Query classification

The router inspects query keywords to choose a strategy:

Route Keywords Behavior
lore-first decision, rationale, pattern, failure, trigger, architecture Search Lore, then fill from Engram
memory-first working on, recent, session, preference, debugging, episode Search Engram, then fill from Lore
both Everything else Search both, interleave results

Results carry provenance markers: (lore) or (mem) in compact mode. Shadow memories found in Engram are enriched with full Lore record data (rationale, alternatives, tags for decisions; context, problem, solution for patterns).

Cross-system graph traversal

When --graph-depth is set, the router follows edges across both systems. Starting from a Lore record, it traverses Lore graph edges, then crosses into Engram via shadow memories to follow Engram-only edges. This surfaces connections that exist only in one system.

The traversal uses BFS with depth limiting (1-3 hops). Results include the traversal depth and source system for each node.

Setup

The bridge requires:

  • sqlite3 (ships with macOS)
  • jq for JSON processing
  • yq for YAML pattern reading
  • Engram database at ~/.claude/memory.sqlite (created by Claude Code's memory MCP server)
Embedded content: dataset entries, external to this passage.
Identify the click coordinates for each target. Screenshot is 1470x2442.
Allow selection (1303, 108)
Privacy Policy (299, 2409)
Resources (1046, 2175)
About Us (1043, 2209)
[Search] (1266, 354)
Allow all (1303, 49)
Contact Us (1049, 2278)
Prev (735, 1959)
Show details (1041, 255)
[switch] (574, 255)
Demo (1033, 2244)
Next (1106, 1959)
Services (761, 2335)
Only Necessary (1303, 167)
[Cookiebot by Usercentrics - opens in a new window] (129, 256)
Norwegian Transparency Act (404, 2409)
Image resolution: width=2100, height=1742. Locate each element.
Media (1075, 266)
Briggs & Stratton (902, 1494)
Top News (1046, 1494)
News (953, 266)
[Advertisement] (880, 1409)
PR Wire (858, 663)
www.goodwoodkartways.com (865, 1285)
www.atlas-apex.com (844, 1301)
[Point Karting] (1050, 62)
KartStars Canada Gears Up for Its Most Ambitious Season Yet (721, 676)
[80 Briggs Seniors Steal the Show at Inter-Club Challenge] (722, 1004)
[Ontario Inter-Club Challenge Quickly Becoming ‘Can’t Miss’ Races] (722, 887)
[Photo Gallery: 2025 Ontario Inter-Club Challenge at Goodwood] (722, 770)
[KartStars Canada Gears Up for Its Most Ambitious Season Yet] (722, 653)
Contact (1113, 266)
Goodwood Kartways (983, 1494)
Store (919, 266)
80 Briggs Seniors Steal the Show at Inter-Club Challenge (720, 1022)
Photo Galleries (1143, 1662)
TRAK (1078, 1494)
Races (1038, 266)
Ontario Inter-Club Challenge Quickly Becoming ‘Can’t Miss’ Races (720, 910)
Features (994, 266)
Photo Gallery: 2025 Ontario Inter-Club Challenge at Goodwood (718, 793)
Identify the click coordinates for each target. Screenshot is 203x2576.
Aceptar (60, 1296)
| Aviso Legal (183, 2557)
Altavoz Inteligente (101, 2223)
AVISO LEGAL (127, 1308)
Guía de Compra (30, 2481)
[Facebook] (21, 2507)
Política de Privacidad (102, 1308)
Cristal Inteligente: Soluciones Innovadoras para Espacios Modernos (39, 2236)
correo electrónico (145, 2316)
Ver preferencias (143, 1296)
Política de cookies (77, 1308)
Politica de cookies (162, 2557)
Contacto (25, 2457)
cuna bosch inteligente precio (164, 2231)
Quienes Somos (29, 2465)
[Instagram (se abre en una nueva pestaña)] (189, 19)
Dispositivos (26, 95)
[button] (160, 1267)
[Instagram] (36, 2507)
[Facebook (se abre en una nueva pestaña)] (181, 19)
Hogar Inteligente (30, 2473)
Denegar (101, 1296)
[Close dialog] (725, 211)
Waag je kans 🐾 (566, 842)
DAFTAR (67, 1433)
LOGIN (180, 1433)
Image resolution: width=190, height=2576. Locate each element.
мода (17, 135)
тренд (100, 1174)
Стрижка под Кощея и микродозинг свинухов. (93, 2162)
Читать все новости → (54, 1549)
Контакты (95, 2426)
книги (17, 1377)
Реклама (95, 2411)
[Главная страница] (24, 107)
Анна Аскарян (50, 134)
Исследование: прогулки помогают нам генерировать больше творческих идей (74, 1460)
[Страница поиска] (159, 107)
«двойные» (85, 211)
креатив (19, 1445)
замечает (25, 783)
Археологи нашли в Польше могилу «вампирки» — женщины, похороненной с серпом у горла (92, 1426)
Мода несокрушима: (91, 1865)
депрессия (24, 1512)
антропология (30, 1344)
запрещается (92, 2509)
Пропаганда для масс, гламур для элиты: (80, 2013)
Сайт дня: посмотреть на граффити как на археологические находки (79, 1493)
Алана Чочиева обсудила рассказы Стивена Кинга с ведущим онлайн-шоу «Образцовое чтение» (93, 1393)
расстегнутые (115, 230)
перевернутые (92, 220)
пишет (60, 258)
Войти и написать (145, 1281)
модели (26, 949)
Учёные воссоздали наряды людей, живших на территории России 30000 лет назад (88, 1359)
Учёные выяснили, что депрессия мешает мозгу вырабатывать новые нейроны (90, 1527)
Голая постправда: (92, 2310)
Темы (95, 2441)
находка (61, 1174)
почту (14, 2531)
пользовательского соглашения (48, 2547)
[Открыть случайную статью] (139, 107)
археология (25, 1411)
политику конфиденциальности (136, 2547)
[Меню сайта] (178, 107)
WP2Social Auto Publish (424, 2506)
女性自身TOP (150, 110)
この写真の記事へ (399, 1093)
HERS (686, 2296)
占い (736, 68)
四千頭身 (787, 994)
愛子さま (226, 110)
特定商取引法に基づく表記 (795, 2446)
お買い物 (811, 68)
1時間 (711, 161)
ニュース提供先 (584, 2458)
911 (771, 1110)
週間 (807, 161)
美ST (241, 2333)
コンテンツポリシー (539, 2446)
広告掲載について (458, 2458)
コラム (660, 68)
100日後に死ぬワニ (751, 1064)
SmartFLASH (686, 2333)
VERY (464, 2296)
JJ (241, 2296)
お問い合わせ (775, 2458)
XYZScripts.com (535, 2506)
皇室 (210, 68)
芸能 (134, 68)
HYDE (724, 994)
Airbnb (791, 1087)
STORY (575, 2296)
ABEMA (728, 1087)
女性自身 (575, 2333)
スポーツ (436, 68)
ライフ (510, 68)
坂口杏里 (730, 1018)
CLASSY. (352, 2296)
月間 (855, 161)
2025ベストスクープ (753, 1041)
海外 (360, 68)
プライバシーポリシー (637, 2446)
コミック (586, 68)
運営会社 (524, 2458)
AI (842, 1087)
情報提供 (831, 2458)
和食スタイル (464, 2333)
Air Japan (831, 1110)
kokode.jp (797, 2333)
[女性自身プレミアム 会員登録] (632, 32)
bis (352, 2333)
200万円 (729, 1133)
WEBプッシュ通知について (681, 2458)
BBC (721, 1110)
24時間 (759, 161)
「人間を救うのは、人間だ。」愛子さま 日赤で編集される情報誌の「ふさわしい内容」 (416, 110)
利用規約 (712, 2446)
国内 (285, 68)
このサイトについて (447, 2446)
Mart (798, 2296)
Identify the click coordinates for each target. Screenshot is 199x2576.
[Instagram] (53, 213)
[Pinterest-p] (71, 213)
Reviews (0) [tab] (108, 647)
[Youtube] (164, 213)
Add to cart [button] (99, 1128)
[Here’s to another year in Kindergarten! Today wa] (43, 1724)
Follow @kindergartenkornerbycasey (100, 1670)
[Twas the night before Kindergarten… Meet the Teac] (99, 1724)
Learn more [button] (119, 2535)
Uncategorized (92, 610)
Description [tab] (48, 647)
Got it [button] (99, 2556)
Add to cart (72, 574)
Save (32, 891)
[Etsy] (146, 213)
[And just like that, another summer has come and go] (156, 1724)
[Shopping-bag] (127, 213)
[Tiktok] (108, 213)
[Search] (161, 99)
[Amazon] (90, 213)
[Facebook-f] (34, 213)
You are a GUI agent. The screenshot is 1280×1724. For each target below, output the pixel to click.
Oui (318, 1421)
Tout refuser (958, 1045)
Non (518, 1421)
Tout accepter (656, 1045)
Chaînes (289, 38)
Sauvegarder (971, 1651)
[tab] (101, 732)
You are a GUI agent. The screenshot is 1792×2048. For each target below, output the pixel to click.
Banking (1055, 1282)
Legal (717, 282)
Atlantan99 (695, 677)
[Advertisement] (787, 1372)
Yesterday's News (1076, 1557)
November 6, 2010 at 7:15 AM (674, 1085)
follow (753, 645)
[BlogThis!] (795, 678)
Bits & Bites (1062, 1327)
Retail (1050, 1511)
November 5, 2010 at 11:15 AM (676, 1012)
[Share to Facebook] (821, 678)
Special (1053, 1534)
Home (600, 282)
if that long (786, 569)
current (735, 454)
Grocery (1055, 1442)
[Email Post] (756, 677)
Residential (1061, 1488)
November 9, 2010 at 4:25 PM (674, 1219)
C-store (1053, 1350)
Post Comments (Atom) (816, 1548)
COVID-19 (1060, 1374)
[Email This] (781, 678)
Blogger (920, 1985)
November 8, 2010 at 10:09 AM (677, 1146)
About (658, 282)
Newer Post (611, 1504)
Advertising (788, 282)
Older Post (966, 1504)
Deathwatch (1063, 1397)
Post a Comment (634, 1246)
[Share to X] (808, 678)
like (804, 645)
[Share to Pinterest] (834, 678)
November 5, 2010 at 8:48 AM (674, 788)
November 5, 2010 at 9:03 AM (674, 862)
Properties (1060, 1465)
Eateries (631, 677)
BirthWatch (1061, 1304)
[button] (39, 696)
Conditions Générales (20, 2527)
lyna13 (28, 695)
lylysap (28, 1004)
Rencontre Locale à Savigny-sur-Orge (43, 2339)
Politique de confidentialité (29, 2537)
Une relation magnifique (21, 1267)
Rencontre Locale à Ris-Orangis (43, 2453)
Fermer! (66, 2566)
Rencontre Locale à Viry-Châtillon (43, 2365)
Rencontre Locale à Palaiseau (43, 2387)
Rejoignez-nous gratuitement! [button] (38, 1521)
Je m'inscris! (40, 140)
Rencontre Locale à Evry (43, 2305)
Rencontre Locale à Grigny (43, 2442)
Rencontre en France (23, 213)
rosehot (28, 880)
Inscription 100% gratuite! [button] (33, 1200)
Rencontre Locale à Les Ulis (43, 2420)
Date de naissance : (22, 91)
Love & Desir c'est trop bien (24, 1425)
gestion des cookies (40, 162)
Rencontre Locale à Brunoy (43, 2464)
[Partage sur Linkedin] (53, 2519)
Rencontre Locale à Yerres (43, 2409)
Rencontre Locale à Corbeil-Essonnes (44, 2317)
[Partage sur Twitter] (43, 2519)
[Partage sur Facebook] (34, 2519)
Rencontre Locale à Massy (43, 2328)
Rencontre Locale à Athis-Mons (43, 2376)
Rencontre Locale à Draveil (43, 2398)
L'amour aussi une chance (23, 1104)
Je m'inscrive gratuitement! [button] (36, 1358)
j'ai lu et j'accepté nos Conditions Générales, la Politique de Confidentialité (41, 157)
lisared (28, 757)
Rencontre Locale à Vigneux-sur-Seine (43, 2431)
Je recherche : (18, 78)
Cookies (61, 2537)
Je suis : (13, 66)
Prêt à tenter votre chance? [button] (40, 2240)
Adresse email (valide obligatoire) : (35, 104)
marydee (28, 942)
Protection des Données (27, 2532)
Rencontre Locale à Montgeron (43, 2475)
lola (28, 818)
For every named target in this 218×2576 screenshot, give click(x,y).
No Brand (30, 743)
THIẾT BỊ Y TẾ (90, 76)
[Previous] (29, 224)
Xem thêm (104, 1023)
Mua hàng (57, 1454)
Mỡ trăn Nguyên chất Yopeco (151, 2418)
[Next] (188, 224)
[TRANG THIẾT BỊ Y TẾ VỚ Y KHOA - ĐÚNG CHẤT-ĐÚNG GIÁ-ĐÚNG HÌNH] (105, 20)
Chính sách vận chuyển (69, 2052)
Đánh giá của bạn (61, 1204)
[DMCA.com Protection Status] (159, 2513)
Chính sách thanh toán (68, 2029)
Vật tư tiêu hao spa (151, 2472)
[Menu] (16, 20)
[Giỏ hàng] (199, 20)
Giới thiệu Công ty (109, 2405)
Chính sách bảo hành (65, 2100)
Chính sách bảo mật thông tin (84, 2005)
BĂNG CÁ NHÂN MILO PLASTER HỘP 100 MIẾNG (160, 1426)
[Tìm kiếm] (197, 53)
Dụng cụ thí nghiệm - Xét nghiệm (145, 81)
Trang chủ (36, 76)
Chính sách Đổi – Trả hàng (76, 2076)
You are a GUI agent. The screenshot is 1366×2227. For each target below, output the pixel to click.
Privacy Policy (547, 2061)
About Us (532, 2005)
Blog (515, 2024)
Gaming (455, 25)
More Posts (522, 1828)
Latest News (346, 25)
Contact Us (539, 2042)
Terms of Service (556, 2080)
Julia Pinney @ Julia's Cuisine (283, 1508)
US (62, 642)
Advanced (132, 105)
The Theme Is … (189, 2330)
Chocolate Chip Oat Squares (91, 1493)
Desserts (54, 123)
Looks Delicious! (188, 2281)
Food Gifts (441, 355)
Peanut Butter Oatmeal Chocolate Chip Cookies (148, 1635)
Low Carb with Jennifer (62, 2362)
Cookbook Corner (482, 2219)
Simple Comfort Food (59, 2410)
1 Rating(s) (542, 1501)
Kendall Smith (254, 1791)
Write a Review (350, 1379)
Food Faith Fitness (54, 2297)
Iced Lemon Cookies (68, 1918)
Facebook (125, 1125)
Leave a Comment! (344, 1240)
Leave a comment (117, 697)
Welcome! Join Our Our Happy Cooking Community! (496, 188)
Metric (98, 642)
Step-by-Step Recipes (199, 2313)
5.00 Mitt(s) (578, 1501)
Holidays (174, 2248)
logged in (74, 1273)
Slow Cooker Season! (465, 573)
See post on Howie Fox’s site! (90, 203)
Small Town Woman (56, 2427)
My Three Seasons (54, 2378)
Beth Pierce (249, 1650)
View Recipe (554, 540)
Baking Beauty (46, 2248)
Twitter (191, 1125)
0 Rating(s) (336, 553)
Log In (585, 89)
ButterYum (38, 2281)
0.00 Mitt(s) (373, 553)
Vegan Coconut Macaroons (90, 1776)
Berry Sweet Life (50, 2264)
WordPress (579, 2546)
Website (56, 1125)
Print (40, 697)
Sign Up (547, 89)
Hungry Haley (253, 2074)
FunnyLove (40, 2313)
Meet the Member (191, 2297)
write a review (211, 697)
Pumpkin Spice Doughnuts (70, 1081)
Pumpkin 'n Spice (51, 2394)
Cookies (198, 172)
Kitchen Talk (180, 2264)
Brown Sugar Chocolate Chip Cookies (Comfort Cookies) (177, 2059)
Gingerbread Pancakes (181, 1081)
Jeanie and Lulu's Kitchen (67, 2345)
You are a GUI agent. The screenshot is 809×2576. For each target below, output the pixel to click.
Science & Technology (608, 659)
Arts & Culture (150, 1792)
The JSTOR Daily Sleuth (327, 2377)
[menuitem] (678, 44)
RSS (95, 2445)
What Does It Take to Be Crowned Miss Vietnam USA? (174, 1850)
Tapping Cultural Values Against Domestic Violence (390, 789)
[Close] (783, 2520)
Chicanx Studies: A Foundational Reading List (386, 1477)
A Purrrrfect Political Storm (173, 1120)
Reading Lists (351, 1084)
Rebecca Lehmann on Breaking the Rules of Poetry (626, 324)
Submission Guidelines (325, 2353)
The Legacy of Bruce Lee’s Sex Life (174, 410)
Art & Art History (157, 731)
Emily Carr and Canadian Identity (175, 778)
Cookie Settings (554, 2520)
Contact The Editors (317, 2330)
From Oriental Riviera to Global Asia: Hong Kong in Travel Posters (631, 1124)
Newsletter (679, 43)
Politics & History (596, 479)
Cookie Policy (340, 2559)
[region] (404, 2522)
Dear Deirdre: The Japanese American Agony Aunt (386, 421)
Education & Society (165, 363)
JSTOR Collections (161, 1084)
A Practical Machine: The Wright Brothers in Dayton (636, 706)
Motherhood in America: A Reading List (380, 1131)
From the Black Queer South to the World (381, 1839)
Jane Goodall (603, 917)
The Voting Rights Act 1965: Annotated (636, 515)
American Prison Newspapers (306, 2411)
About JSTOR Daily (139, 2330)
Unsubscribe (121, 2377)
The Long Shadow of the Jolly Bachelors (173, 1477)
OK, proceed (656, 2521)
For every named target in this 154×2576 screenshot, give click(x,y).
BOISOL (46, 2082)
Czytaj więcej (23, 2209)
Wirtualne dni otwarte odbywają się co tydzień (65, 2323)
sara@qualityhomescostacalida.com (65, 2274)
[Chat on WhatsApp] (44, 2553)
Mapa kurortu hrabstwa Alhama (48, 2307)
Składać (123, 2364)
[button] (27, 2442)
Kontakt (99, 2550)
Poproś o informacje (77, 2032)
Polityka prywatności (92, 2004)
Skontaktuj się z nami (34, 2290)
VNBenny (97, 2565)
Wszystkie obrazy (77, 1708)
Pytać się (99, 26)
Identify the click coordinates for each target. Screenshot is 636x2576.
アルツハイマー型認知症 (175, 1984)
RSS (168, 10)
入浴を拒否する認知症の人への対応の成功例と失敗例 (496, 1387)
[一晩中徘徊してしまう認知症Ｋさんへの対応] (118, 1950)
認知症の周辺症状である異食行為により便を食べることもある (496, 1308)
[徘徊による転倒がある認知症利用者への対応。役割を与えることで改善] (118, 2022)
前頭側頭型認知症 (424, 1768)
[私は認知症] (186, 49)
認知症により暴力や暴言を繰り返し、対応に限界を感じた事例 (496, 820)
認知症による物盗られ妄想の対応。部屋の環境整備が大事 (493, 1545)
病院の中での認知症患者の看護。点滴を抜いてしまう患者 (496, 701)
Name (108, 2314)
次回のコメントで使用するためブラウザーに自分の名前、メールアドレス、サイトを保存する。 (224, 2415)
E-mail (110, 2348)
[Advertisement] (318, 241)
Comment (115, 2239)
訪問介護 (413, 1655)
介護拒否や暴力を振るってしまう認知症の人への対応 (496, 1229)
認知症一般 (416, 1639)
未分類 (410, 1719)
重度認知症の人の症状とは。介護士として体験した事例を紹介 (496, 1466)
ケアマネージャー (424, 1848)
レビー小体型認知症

No configuration needed beyond a working Lore installation and an active Claude Code memory database. If the Engram database does not exist, sync and promote commands exit cleanly with a message.

Troubleshooting

Sync reports "No problematic triggers found"

The Engram database schema may have changed. The bridge looks for triggers containing sync_disabled or embedding_vec. If Claude Code updates its schema, this warning is informational; sync still works.

Routed recall returns no Engram results

Check that ~/.claude/memory.sqlite exists and contains memories:

sqlite3 ~/.claude/memory.sqlite "SELECT COUNT(*) FROM Memory;"

If the count is zero, Claude Code has not stored any memories yet. Use the memory MCP tools to create some, then re-run.

Promotion finds no candidates

Memories need importance >= 4 or accessCount >= 3 to qualify. New memories start at importance 0 with accessCount 0. As Claude accesses and rates memories, candidates emerge naturally.

Shadow content looks garbled

Shadows include a hash suffix (<!-- hash:abc123 -->) for change detection. This is normal. The router strips it from display output. If you see raw hashes in recall results, ensure you are using lore recall --routed rather than querying Engram directly.